### 제공 지문 ###

After the pipeline finishes, call Control Plane to update D1: provision_jobs.status → Completed, tenants_master.status → Active, and write tenant_runtime. URL and payload depend on the implementation; the workflow uses the same logic.

5. Zuplo plan rate limits (R6)

Set per-plan API rate limits in the Zuplo dashboard or policy. Example:

Plan	Limit (example)
Free	100 req/min
Basic	300 req/min
Professional	1,000 req/min
Enterprise	5,000 req/min

Manual steps: Zuplo dashboard → Key Bucket / Consumer(tenant_id) → check plan_tier via GET /internal/billing → apply the limit. Passing --plan-tier at Zuplo Sync stores it for future automation. Ref: Tenant onboard resource allocation §6.6.

Workflow inputs

Inputs for provision-tenant.yml (or Provision Worker):

Input	Required	Description
job_id	Yes	provision_jobs.job_id
tenant_id	Yes	Tenant ID. site_name = canonical_hostname (`tenant-{short_id}.pregoi.com`). User URL = `{subdomain_slug}.pregoi.com`. Tenant subdomain DNS design
region	Yes	sg / us / eu
target_server_id	No	nodes.node_id when reusing a node (skip Pulumi)
create_new_server	No	1 = new Pulumi up then Ansible
subdomain_slug	No	User subdomain (e.g. acme → acme.pregoi.com). If set, tenant-dns step creates CNAME in Cloudflare.

###

- 과제 설명:
위 테넌트 프로비저닝 지문에서 "Manual steps:"로 시작하는 단락을 주요 사실은 살리고 간결한 목록으로 다시 쓰세요.

### 데이터 발췌 ###

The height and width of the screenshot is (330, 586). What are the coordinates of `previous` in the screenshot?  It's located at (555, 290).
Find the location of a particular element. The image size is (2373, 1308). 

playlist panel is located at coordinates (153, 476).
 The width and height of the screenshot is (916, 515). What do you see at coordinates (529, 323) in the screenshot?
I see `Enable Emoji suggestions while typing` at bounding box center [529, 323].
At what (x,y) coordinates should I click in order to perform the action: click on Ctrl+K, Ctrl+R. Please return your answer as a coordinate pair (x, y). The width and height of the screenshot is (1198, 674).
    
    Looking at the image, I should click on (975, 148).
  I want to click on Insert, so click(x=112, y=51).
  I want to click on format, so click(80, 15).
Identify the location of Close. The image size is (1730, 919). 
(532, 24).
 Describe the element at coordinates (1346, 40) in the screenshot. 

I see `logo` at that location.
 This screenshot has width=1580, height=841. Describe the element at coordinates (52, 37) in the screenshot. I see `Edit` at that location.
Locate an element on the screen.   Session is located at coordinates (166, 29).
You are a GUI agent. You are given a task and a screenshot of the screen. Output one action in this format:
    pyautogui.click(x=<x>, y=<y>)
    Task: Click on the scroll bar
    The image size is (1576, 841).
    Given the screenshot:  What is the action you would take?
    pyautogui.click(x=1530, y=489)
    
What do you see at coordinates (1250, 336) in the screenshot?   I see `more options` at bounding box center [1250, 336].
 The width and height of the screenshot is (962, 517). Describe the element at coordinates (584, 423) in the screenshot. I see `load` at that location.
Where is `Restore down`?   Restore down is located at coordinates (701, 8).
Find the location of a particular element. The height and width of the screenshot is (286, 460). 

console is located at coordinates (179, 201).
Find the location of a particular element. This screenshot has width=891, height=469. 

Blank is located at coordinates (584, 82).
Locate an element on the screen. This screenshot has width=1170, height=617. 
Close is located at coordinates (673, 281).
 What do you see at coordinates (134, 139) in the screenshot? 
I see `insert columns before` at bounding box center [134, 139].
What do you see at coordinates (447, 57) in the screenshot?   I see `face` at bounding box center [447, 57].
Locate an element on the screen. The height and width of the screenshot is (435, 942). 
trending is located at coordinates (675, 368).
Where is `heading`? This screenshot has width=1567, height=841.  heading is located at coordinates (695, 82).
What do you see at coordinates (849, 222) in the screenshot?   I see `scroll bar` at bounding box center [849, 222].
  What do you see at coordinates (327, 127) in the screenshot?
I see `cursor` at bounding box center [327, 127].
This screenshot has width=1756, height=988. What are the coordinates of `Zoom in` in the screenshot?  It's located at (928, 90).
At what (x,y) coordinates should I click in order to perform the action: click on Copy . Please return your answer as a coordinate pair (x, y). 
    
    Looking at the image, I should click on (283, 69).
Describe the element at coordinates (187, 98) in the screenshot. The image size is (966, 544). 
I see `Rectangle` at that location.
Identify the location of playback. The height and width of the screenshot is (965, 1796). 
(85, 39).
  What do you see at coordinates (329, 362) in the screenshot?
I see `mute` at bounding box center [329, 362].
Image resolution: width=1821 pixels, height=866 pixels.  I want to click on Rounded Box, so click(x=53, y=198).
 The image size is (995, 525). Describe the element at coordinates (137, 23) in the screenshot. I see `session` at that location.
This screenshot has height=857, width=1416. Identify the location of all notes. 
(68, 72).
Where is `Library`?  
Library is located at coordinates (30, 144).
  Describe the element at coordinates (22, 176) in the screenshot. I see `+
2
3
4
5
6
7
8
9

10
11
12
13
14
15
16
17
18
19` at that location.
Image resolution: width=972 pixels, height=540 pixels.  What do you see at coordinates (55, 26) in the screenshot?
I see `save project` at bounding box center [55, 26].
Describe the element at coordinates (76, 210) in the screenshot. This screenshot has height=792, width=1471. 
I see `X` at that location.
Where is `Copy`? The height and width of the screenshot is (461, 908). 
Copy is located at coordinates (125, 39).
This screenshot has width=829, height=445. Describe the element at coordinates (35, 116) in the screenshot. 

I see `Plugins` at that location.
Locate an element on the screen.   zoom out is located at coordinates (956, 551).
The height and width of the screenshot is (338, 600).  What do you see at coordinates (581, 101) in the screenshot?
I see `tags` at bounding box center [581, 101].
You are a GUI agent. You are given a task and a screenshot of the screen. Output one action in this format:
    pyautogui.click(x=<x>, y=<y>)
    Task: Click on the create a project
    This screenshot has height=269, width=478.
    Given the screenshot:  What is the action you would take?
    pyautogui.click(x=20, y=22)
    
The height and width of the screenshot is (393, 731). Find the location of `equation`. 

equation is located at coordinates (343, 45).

###

- 과제 답변:
- 수동 절차: Zuplo 대시보드 → Key Bucket / Consumer(tenant_id) → GET /internal/billing으로 plan_tier 확인 → 한도 적용
- Zuplo Sync 때 --plan-tier를 넘기면 향후 자동화를 위해 저장됨
- 참고: Tenant onboard resource allocation §6.6